▶ _TO DO_
Your output should be the lines below from the one holding "Open よく使う語句 list in front window" through the one holding "Given: Click the", transcribed exactly, with no pictures.

▶ _PROVIDED DATA_
::::
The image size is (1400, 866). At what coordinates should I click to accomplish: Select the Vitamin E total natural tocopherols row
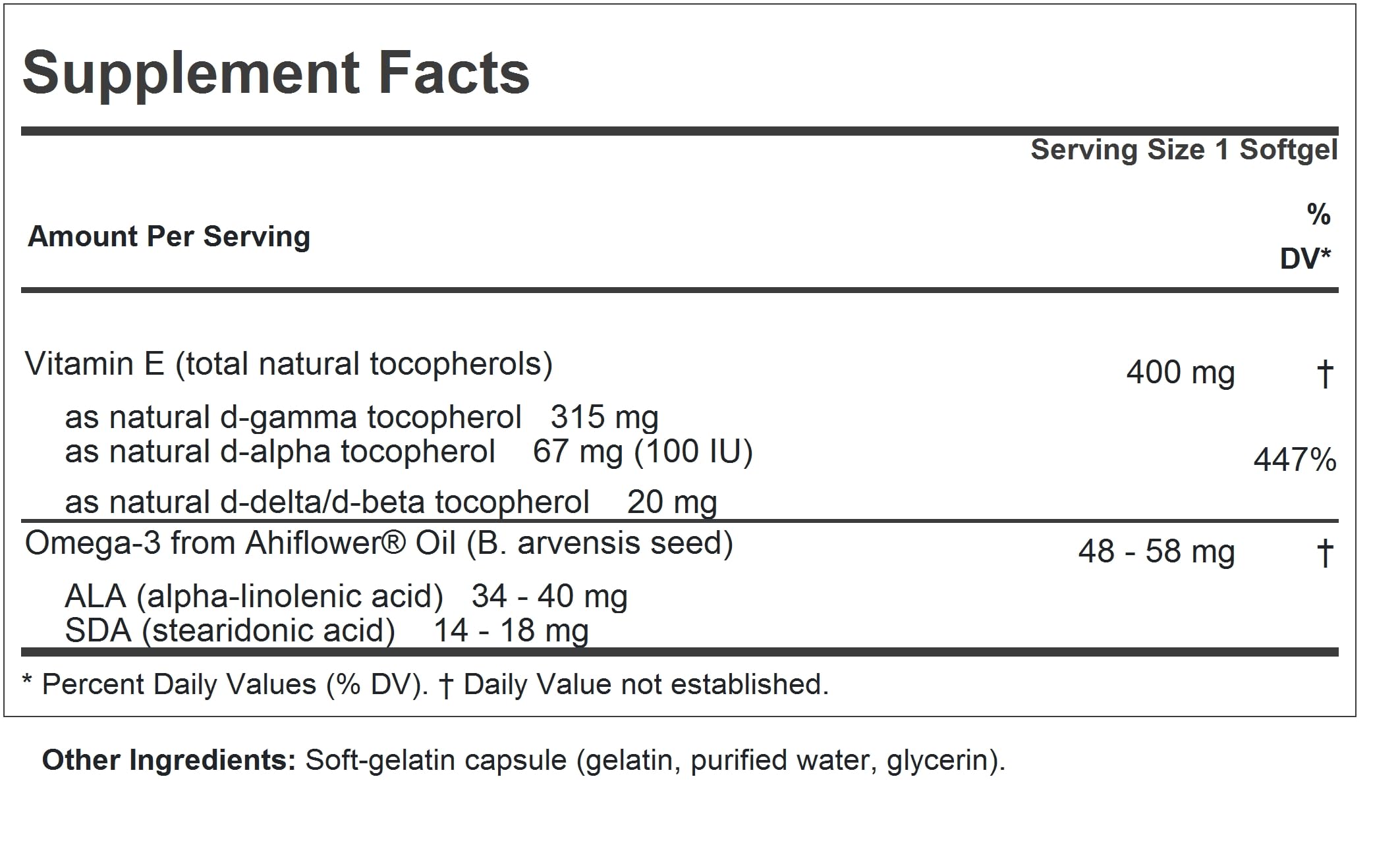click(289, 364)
::::
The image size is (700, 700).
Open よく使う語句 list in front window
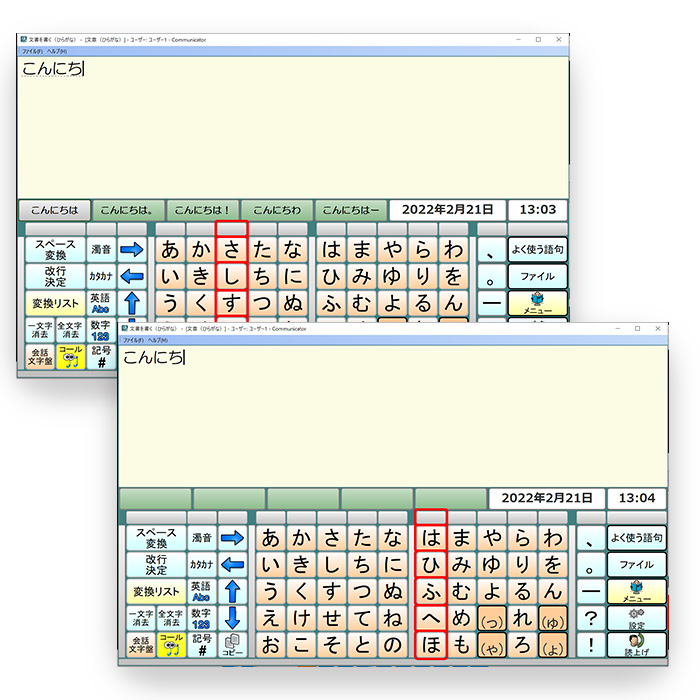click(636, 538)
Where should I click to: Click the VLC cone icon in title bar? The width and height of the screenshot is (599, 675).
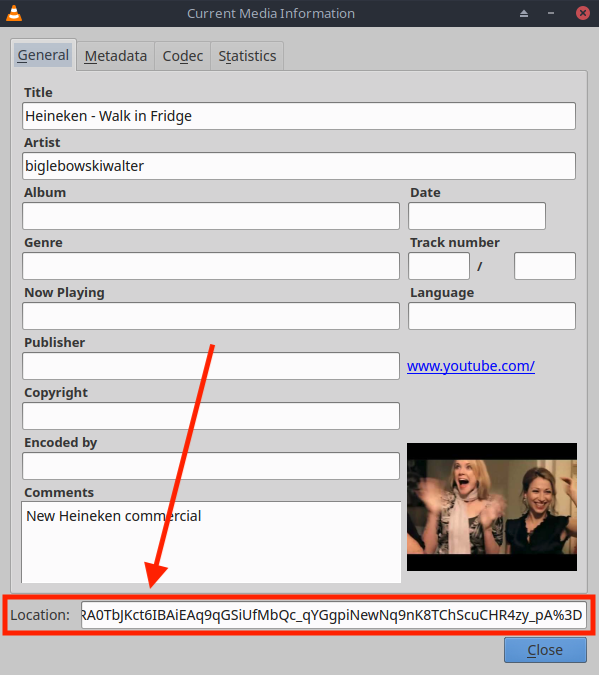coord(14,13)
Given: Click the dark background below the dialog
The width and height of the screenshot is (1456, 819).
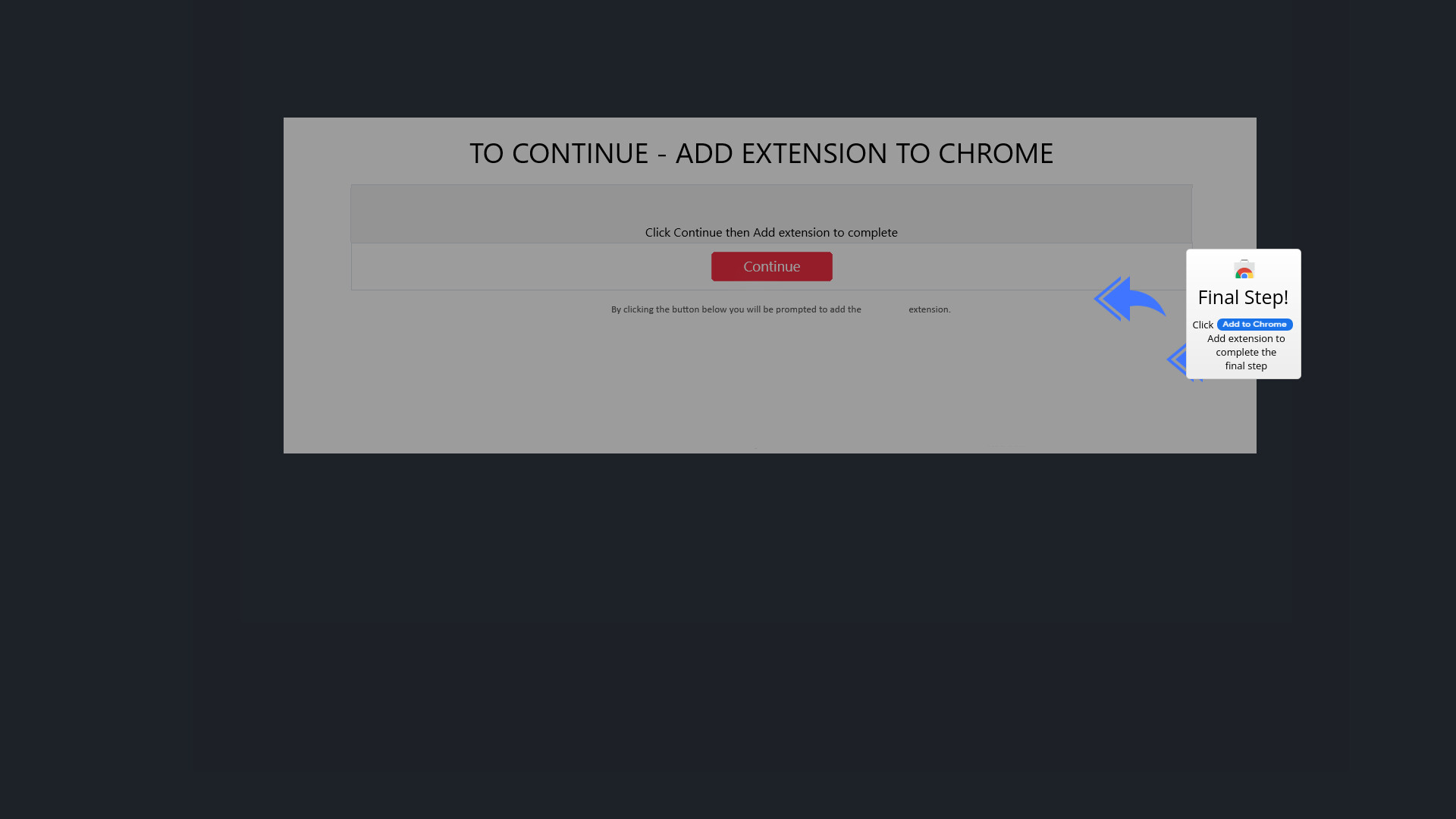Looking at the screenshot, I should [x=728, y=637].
::::
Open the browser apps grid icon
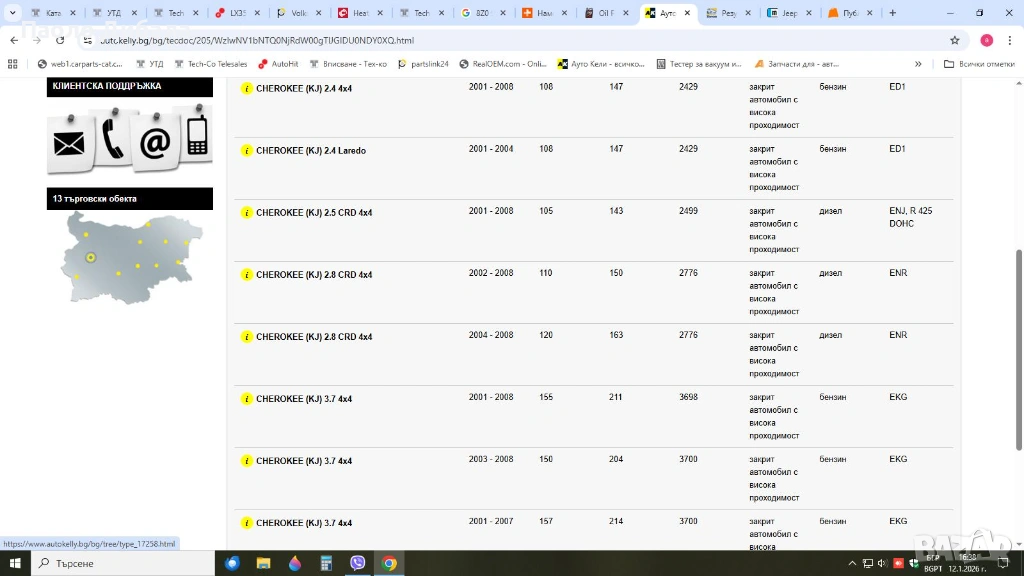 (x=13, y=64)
::::
▶ _EXERCISE RESPONSE_
Open よく使う語句 list in front window
click(636, 538)
Where should I click to: Click the VLC cone icon in title bar? The width and height of the screenshot is (599, 675).
coord(14,13)
Given: Click the dark background below the dialog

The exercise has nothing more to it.